Our 20-Year Journey.
High-content screening (HCS) has become a core tool in early-stage drug discovery. Over the past two decades, labs around the world have applied high-content imaging to profile cellular responses induced by small molecules. These rich, high-dimensional "phenotypic profiles" can reveal how a compound acts—often without any knowledge of its target or structure. Our journey began in 2004 as a collaboration with the Mitchison lab, when we demonstrated that automated microscopy and machine learning could be combined to characterize drug function by quantifying and comparing cellular responses induced by treatment. This work showed that compounds with similar mechanisms of action produced similar cellular phenotypes (and the converse), even when measured only through microscopy.
A few years later, we expanded this work by examining patterns of single-cell heterogeneity, showing that the variability within cell populations also carries important biological information. Since then, we and the broader field have seen an explosion in both scale and complexity: more compounds, more cell lines, more imaging markers, more sophisticated computational methods, as well as more enabling academic and commercial software packages.
The Challenge We Didn't Anticipate.
However, we didn't anticipate that the creation and adoption of this scalable, image-based profiling platform would introduce an unexpected challenge: most of these datasets live in silos. Other profiling modalities, such as those for DNA or RNA, have well-defined features that are easily combined across studies, leading to biological discoveries greater than any one study alone. However, HCSs are different: each experiment uses its own microscope, its own cell line, its own dyes and image analysis pipeline. As a result, the phenotypic profiles produced in one lab often can't be directly compared to those from another. The inability to pool and leverage knowledge across HCS community efforts has limited the possibility of realizing the full potential of this rich data.

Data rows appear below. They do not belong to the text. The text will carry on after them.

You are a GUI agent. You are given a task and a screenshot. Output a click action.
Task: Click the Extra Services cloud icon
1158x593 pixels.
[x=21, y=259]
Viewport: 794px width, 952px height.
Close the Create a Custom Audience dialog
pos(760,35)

That's the problem we set out to solve with CLIPn. CLIPn uses contrastive deep learning to align heterogeneous HCS datasets in a shared space, enabling what we call 'transitive prediction': predicting the function of compounds screened in one dataset based on their similarity to reference compounds from entirely different datasets.
CLIPn : Bridging the Silos.
The idea behind CLIPn was motivated by this challenge and from a growing frustration that so much high-quality data was going unused. Our approach takes inspiration from CLIP, a model developed by OpenAI that learned to align images and text into a shared representation space. We wondered: could we do something similar for phenotypic profiles, using shared drug categories as 'references' to align these diverse HCS datasets?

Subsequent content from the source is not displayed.